На той неделе: купить сапоги, спасти страну, выйти замуж
Шрифт:
Вдруг рядом с нами я замечаю троих парней в штормовках, с чем-то длинным и зачехленным в брезент защитного цвета. Эту штуку двое из них волокут на плечах, а третий тащит два рюкзака.
– Смотри, – говорю я Лильке, – рабочий тащит пулемет.
– Сейчас он вступит в бой, – подхватывает она.
Мы стоим на светофоре, пропуская колонну бронетехники. Мы с Лилькой живо обсуждаем, что же это в конце концов такое, БТР или БМП. Вова время от времени подает нам авторитетные реплики. Вдруг тот, что с рюкзаками, робко подходит к нам.
– Ребят, – в его глазах суеверный ужас, – мы только что с поезда, две недели на байдарке плавали, что у вас тут происходит?
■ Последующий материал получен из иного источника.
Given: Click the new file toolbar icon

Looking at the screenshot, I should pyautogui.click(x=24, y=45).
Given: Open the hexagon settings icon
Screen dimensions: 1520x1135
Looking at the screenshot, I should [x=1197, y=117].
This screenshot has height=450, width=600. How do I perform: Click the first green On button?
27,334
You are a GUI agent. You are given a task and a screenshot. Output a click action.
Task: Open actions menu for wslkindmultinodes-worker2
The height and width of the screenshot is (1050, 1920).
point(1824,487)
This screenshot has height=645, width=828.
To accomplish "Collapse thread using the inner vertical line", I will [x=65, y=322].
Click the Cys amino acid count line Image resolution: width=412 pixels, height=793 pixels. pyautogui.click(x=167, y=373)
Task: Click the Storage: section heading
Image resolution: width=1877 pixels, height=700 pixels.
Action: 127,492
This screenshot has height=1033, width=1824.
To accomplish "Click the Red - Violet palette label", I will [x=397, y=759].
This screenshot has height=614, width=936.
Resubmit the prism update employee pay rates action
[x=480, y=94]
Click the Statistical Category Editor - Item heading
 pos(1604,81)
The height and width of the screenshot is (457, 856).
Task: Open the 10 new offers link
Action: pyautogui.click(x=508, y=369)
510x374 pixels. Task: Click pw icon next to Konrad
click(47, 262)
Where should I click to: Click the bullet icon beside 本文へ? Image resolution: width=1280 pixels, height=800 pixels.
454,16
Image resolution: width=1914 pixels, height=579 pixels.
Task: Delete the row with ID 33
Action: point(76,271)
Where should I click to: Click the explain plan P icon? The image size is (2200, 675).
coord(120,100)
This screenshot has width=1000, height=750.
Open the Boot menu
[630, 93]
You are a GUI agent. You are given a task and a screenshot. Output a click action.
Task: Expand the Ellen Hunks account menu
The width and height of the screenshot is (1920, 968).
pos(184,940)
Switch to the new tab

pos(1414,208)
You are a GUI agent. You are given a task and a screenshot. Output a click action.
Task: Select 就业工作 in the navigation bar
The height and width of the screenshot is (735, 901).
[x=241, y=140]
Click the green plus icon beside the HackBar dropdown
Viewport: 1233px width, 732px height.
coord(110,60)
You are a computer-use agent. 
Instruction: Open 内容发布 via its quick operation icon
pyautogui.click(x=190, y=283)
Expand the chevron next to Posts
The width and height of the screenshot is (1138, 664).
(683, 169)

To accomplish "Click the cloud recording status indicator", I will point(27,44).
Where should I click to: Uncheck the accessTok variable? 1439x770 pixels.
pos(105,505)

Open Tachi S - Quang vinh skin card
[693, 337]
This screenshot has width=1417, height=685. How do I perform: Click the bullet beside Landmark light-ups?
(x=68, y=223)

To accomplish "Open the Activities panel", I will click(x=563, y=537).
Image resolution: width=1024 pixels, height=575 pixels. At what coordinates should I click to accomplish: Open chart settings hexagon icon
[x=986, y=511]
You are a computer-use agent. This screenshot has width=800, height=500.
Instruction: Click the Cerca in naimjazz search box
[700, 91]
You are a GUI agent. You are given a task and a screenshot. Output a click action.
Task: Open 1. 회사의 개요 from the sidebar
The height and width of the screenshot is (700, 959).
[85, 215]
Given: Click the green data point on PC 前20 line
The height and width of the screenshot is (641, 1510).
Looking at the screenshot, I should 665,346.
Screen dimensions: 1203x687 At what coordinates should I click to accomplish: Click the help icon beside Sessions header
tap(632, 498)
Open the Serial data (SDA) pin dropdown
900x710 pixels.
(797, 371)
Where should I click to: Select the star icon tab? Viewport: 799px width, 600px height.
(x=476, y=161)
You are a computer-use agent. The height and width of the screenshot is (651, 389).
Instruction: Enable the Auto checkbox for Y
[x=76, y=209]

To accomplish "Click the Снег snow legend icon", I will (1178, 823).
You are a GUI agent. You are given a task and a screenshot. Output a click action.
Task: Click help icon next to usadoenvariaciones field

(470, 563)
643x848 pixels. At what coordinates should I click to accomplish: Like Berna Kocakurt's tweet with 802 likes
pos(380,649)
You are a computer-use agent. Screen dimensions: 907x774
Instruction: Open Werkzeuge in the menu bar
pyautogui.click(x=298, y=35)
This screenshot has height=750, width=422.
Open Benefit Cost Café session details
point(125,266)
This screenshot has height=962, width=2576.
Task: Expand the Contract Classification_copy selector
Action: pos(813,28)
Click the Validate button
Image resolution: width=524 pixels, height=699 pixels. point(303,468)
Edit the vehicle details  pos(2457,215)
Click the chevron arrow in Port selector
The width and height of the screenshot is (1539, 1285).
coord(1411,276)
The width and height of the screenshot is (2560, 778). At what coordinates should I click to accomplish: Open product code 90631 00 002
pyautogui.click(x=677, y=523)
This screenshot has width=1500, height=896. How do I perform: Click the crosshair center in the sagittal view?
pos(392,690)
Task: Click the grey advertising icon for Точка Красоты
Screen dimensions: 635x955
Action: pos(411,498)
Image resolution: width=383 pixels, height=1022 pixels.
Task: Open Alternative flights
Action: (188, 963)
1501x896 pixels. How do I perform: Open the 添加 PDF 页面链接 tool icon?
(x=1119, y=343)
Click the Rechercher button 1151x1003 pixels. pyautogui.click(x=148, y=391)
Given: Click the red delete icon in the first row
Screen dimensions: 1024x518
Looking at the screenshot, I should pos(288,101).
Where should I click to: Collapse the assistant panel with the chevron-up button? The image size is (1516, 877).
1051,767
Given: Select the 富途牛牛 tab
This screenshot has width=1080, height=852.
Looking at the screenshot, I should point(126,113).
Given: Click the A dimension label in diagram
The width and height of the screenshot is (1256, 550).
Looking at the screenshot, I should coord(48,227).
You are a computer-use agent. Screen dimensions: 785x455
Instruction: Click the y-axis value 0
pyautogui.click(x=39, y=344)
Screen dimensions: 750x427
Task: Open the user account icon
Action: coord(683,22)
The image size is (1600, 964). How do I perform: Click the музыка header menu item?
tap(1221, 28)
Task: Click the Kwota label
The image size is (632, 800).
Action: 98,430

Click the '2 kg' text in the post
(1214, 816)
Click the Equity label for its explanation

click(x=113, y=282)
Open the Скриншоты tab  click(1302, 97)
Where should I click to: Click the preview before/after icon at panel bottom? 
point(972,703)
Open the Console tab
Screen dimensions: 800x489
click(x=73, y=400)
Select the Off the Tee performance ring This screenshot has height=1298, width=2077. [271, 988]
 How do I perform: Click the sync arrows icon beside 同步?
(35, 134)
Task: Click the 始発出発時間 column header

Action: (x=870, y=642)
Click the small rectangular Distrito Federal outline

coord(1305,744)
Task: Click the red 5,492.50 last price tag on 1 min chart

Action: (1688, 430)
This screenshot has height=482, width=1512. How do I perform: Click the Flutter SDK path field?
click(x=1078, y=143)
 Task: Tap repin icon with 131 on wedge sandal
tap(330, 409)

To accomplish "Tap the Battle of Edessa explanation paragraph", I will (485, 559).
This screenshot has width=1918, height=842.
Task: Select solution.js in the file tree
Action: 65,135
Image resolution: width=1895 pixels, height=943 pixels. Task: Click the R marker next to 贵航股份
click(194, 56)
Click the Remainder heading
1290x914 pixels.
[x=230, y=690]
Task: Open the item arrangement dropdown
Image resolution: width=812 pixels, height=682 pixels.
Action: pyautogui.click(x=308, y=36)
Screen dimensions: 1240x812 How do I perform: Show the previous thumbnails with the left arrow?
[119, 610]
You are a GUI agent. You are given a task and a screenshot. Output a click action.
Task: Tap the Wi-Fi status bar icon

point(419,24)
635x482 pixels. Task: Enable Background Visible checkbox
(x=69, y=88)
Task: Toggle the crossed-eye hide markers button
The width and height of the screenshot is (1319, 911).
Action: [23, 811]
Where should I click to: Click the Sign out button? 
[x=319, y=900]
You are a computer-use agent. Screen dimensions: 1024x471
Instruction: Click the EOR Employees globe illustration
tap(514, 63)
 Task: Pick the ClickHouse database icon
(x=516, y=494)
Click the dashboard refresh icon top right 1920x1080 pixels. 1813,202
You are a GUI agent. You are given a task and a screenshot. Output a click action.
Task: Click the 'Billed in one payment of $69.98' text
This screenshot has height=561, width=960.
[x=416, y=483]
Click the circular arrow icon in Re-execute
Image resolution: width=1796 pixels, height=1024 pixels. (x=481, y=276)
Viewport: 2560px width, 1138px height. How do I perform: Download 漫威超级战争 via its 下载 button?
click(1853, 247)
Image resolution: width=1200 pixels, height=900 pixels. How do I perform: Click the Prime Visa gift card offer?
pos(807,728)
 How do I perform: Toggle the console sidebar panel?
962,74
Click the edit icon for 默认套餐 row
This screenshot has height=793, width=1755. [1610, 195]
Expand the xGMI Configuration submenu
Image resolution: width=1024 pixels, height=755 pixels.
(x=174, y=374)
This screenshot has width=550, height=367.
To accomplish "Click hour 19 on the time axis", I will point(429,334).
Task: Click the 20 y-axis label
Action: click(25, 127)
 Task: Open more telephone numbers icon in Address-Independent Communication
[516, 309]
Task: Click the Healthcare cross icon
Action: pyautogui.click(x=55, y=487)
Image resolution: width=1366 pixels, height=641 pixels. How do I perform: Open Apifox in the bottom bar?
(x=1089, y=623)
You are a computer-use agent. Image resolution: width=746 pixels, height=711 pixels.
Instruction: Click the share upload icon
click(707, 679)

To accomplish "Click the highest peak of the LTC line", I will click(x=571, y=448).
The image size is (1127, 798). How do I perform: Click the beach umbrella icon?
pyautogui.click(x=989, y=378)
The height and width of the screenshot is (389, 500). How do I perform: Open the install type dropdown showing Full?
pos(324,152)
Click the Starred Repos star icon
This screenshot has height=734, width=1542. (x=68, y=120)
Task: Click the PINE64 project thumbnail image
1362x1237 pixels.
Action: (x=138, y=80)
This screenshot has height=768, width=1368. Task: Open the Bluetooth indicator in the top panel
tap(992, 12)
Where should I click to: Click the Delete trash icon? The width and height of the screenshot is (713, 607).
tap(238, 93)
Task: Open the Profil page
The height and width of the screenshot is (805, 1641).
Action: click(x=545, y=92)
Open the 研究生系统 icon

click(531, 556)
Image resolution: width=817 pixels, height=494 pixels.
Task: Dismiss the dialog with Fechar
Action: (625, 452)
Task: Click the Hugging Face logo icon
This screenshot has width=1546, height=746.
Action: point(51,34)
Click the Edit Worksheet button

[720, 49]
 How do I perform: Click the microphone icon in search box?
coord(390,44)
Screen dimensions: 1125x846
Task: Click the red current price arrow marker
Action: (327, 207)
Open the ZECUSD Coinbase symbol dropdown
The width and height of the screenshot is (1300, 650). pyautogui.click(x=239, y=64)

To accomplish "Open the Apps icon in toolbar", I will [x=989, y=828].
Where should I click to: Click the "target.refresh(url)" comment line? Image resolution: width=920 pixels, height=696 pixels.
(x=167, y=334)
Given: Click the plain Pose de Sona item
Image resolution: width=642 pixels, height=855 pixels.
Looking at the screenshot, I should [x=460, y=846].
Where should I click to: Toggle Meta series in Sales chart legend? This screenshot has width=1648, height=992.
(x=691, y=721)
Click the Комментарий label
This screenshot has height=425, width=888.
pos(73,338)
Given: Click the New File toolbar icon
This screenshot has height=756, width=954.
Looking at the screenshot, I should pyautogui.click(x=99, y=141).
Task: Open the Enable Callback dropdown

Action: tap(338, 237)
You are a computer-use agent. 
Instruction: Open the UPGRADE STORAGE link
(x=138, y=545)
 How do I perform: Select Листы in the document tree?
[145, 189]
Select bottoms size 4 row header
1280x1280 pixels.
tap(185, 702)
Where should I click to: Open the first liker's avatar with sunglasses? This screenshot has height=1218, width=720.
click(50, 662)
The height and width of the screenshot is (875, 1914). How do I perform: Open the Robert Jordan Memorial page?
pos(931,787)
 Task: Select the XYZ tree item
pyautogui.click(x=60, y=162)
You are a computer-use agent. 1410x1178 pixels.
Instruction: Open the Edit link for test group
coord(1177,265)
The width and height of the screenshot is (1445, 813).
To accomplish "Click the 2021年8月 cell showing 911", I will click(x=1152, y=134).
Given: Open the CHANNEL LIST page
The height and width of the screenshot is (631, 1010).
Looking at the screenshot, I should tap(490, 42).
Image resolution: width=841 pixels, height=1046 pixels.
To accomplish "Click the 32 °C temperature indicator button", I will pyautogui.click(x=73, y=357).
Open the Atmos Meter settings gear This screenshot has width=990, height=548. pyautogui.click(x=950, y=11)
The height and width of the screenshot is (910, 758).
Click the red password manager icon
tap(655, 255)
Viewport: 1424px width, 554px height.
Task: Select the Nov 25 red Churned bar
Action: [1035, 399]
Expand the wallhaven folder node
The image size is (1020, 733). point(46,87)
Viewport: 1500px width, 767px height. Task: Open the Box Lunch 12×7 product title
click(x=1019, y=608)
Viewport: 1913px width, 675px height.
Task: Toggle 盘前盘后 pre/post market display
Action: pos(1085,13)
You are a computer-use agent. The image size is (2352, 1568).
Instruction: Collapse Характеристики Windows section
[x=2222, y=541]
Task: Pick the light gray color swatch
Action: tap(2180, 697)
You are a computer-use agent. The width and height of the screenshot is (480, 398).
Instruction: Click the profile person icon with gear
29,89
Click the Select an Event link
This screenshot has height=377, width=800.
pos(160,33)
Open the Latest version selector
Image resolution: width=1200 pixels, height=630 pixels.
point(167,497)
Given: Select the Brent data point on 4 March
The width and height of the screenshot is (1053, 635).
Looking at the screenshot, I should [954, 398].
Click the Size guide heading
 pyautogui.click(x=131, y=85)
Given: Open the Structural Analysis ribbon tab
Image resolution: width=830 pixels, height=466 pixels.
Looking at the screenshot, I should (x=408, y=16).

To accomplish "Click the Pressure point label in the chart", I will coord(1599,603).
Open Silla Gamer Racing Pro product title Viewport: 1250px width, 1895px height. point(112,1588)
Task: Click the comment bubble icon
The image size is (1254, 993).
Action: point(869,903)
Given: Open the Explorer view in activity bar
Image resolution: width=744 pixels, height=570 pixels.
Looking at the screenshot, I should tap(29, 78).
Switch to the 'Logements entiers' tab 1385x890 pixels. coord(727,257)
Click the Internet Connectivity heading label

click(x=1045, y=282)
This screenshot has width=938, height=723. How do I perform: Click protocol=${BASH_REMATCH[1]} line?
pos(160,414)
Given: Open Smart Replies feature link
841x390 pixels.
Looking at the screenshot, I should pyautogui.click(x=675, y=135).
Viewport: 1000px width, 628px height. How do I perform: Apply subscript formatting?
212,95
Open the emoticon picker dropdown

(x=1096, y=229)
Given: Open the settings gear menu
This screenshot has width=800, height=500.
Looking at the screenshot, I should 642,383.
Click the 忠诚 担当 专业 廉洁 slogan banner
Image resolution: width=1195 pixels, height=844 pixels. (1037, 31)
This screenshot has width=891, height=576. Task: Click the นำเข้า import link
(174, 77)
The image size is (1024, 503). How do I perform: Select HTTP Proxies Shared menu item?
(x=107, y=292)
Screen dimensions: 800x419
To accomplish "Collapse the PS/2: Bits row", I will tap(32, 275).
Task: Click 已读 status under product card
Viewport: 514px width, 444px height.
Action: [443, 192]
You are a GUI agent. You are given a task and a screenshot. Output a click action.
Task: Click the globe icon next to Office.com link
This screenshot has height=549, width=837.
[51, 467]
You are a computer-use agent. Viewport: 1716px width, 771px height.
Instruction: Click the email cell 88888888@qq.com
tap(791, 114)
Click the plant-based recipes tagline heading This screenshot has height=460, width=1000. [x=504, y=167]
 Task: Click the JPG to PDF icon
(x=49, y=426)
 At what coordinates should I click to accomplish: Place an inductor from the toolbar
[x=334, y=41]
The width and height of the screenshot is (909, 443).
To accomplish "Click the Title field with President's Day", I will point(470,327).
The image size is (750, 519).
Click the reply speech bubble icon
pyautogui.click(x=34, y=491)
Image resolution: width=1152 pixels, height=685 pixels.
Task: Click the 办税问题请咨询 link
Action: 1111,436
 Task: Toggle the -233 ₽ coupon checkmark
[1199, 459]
Давно вы так?
Мы радостно пускаемся
На Бульварном кольце мы с Лилькой в голос начинаем орать песни – воинственные щербаковские марши. Около Пушкинской площади мы внезапно замечаем едущее по бульвару одинокое такси, бросаемся под колеса наперерез, голосуем. Шофер, узнав, куда мы едем, обещает подвезти нас бесплатно.
Вывалившись возле Катькиного дома, набираем в автомате ее номер. Ребята только что приходили, все живы, взяли Лялю и уже ушли. Вот черт, не успели. Все равно бежим к дому, заворачиваем за угол, и вдалеке, у подъезда, я вижу – Севкина голубая машина, сам Севка, длинный и сутулый, а главное – живой! Все. Я пришла. Бегу к нему со всех ног, хватаюсь за шею, вцепляюсь в куртку. Я больше не боюсь.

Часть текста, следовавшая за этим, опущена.